By February of 2009 – two months after the cessation of the research program – the company had been hit for $57 million in San Antonio for a simple back injury.

Other successes of science in heading off the nuclear verdict were also accomplished. In East Texas patent litigation, where 8-, 9- and even 10-figure verdicts had been commonplace, the imposition of scientific methods suppressed verdicts down to the $1-2 million range (average over 14 verdicts), with another 10 defense verdicts. This chain of events was described in a Law.com article entitled “Taming Texas” (Raymond, Nate “Taming Texas,” Law.com, 2008) in which one of the current authors is mentioned by name.

Later, working on the plaintiff side in a legal malpractice case, three mock juries awarded an average of $82 million. At the end of the real trial, the defense wanted to settle the case and proffered a check for $20 million during jury deliberations. Defense counsel claimed, “$20 million – that’s as high as this jury is going to go.” Going back to the research results and examining the three mock jury awards, $20 million was found to be representative of the lowest award – not the highest. We rejected the $20 million check (not an easy thing to do). The jury came back at $73 million – one of the largest verdicts in the country that year (2009).

Again, we have an exemplar of control – knowing where the “true bottom” is – and how to navigate through the pomp and bluster of settlement negotiations using science instead of clever ideas, but this time creating a nuclear verdict instead of pre-empting one. A friend of ours noted in response to this case, “When you go up against science you incur heavy losses.”

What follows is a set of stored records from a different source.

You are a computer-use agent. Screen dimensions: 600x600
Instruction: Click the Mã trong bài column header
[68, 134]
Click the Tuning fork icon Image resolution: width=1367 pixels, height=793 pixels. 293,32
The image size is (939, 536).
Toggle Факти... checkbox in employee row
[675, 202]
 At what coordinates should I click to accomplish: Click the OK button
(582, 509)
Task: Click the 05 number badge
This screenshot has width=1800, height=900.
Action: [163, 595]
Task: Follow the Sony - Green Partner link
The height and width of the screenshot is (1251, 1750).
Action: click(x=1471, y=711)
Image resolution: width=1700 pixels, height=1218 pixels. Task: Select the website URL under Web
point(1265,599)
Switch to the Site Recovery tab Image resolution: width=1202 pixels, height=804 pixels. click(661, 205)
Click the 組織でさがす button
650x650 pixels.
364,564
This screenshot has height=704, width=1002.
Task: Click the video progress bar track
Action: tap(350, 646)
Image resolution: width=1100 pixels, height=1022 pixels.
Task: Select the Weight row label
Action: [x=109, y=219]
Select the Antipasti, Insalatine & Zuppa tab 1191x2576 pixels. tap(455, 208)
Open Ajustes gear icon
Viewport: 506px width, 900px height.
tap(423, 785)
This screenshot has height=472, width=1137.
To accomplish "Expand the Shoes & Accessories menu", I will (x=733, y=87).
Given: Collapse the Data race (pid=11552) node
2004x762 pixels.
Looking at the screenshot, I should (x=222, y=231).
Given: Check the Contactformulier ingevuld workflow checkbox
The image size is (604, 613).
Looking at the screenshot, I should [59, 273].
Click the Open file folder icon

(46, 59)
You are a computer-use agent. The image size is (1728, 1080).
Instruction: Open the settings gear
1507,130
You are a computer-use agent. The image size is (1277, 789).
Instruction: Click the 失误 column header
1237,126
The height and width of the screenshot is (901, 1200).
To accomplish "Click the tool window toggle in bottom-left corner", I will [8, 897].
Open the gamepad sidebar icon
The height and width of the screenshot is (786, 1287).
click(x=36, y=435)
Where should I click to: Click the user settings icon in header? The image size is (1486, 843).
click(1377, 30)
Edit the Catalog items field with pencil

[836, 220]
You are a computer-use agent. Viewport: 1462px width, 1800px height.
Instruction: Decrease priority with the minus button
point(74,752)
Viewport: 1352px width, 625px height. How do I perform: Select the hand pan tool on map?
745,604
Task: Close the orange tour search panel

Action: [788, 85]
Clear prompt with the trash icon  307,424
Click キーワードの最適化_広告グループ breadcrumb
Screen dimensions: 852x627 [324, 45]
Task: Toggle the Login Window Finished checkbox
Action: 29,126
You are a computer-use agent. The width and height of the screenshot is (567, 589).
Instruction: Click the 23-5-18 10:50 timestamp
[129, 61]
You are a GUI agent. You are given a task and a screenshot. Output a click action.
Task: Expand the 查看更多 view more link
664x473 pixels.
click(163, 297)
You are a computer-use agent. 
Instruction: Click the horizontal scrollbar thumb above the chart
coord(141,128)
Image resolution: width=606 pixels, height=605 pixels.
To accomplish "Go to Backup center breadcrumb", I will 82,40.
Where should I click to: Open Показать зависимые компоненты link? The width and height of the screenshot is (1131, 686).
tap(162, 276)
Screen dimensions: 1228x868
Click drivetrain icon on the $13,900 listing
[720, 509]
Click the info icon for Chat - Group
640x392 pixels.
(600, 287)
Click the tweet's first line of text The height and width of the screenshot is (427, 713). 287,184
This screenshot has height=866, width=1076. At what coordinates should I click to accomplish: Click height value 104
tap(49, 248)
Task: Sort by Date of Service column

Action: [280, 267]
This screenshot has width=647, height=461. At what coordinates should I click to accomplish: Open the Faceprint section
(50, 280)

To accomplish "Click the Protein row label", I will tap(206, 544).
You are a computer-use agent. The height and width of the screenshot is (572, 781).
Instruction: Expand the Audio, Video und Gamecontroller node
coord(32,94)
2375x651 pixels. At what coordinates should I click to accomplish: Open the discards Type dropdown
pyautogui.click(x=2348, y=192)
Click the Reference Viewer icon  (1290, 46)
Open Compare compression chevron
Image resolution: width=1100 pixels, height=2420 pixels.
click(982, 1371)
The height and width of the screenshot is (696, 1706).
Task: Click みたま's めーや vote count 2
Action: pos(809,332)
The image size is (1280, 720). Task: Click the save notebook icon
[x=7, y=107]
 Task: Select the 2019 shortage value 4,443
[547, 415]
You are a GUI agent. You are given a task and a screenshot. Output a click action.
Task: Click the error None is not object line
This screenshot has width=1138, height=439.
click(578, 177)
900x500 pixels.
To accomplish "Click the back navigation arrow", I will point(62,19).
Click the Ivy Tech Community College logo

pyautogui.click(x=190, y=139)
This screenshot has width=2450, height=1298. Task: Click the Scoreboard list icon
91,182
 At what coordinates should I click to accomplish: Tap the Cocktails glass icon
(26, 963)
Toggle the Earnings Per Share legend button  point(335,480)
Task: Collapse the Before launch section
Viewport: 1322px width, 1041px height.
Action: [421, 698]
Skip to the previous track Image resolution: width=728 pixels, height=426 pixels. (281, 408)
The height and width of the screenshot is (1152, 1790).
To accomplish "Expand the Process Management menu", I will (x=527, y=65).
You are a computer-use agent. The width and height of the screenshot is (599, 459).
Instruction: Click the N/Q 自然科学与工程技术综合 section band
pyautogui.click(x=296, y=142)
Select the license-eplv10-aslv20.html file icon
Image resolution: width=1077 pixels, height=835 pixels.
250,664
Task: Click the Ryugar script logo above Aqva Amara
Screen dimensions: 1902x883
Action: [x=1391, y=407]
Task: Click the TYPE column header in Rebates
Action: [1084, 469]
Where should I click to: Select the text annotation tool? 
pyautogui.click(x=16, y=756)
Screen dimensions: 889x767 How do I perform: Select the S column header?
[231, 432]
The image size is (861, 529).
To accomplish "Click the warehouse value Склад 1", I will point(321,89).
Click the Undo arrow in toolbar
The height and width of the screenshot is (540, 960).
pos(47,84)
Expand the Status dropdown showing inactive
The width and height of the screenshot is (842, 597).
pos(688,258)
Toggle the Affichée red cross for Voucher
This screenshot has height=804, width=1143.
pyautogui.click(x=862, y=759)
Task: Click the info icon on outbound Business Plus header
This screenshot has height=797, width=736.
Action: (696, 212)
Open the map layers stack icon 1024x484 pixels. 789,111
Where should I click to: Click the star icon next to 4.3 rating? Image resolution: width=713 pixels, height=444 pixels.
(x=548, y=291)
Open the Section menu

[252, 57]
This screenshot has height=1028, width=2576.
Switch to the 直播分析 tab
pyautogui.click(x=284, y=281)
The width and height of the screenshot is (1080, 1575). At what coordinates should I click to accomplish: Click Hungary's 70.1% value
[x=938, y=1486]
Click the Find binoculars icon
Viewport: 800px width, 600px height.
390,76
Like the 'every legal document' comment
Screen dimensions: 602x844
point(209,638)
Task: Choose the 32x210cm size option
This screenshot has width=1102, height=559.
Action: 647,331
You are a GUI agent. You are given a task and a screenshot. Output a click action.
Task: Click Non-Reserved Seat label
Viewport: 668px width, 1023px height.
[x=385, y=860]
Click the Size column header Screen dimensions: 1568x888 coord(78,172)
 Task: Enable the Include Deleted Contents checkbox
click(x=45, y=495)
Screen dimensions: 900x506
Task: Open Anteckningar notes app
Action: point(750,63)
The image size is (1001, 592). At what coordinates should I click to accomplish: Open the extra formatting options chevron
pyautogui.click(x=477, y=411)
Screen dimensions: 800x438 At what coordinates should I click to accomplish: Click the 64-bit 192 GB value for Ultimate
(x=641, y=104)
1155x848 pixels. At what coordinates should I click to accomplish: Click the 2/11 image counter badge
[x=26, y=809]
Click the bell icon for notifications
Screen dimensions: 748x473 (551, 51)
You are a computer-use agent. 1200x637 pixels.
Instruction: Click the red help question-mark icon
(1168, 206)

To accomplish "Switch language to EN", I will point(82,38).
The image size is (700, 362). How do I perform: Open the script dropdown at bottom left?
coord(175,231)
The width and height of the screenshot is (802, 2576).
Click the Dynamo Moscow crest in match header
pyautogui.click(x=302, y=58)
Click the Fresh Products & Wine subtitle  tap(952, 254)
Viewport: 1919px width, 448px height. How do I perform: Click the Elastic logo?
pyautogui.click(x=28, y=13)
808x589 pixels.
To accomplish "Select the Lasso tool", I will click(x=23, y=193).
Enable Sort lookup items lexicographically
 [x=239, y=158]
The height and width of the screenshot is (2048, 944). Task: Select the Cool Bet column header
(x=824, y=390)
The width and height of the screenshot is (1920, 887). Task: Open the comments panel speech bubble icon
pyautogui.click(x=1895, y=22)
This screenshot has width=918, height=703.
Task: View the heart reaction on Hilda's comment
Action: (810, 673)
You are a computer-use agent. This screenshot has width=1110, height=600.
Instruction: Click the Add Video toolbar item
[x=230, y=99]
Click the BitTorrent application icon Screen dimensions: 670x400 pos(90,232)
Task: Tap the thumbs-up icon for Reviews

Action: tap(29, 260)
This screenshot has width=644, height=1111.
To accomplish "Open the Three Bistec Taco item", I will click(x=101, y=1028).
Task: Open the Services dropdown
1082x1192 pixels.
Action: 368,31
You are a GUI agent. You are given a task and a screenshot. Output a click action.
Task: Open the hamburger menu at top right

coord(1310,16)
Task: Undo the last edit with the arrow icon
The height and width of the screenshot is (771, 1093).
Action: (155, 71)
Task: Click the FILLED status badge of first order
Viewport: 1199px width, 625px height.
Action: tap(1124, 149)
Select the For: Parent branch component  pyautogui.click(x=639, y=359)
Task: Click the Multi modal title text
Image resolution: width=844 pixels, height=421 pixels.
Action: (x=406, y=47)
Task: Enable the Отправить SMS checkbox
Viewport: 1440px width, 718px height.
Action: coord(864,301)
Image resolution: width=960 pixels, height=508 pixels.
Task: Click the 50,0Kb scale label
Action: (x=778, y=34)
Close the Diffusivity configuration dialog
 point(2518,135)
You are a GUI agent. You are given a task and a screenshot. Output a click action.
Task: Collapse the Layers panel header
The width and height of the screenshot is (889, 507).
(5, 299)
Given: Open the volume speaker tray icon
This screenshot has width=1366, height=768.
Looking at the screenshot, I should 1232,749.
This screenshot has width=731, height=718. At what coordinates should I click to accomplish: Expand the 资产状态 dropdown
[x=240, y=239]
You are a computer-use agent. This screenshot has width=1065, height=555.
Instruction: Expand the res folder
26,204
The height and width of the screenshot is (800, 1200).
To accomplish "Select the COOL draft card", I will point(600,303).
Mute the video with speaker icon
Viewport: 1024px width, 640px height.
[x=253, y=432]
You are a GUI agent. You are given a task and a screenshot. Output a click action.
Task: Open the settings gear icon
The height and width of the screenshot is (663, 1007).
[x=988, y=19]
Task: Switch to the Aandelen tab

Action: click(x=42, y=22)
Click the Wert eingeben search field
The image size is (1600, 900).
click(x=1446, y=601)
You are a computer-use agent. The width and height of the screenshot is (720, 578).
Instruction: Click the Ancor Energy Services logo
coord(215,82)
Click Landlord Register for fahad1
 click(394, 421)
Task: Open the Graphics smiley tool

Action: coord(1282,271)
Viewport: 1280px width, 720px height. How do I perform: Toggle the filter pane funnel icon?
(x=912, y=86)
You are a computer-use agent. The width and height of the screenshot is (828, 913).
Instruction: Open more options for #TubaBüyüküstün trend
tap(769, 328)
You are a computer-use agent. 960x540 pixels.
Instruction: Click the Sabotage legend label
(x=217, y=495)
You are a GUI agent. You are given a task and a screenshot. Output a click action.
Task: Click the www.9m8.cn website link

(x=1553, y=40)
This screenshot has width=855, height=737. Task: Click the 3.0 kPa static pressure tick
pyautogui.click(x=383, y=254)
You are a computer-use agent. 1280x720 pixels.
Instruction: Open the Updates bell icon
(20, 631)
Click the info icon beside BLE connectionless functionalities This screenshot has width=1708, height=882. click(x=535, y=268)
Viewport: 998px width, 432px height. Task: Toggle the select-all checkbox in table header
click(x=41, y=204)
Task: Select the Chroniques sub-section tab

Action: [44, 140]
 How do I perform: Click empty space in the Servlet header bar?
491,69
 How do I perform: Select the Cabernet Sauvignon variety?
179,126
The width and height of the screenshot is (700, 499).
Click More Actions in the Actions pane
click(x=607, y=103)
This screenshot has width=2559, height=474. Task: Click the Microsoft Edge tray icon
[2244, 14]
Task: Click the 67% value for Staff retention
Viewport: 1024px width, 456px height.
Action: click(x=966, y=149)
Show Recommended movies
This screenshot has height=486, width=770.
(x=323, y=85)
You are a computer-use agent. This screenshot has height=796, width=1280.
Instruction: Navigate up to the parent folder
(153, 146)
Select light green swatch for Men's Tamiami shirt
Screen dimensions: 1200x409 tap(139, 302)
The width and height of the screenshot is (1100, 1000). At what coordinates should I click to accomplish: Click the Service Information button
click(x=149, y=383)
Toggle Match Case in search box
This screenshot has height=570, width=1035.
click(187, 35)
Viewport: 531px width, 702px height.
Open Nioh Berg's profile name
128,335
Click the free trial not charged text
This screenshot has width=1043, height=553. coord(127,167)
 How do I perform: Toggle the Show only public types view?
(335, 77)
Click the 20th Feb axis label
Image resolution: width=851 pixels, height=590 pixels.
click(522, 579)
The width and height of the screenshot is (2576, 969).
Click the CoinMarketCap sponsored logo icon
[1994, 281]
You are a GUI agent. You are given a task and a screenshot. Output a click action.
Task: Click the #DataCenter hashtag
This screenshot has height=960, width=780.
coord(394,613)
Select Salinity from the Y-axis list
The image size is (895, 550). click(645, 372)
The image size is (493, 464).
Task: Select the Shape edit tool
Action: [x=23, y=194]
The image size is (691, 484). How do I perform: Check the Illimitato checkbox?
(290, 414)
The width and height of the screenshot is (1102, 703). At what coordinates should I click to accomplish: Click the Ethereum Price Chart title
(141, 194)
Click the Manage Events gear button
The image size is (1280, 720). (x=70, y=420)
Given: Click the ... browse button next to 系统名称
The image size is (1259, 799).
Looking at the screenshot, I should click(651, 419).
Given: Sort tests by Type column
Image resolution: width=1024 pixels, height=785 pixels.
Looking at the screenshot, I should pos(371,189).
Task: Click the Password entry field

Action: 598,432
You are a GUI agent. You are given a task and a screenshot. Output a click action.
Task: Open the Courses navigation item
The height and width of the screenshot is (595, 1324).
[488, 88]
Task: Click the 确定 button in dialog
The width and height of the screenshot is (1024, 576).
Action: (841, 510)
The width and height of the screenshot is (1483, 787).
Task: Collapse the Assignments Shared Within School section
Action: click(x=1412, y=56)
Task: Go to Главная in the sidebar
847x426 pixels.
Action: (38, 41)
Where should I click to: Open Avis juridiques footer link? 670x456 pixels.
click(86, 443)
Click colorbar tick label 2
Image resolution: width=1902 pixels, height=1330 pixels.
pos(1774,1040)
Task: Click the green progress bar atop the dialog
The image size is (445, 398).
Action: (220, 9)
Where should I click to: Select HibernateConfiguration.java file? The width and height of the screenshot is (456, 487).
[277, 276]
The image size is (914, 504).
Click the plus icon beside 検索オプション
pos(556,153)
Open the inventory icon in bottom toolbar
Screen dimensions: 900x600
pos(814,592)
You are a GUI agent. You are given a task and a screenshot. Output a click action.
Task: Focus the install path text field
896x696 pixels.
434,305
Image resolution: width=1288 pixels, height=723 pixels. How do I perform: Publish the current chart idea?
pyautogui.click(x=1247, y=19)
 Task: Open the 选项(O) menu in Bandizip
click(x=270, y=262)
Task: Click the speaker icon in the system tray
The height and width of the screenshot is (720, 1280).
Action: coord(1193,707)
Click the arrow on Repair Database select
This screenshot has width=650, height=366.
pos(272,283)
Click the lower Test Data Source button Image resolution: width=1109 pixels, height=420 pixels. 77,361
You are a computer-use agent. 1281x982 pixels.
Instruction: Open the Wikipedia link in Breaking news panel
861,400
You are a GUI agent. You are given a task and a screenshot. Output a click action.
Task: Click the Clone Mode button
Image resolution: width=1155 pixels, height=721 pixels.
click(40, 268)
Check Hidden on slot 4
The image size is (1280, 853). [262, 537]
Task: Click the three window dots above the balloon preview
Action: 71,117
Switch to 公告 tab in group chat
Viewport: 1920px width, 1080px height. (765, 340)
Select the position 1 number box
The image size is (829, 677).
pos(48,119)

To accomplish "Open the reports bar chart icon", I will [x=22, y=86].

It is important to note that “prediction” as currently discussed does not and cannot achieve a level of absolute certainty. Unpredictable court rulings, intractable witnesses, and the “luck of the draw” in jury selection can each play a role in changing trial outcomes. The point here is that the accuracy of scientifically-derived estimates far exceeds that of the hunches and intuition typically used to value and settle cases – for example, the divergence between the Wall Street estimate ($10-15 billion) versus the research-derived estimate ($5.2 billion) in the Valdez case. Our research demonstrates unequivocally that the cost of guessing in settling cases is not only more expensive than the research, but it is in fact far more expensive than the research, when it is based on scientific method and theory (see Speckart, G. “Do mock trials predict actual trial outcomes?” In House, 2010, vol. 5).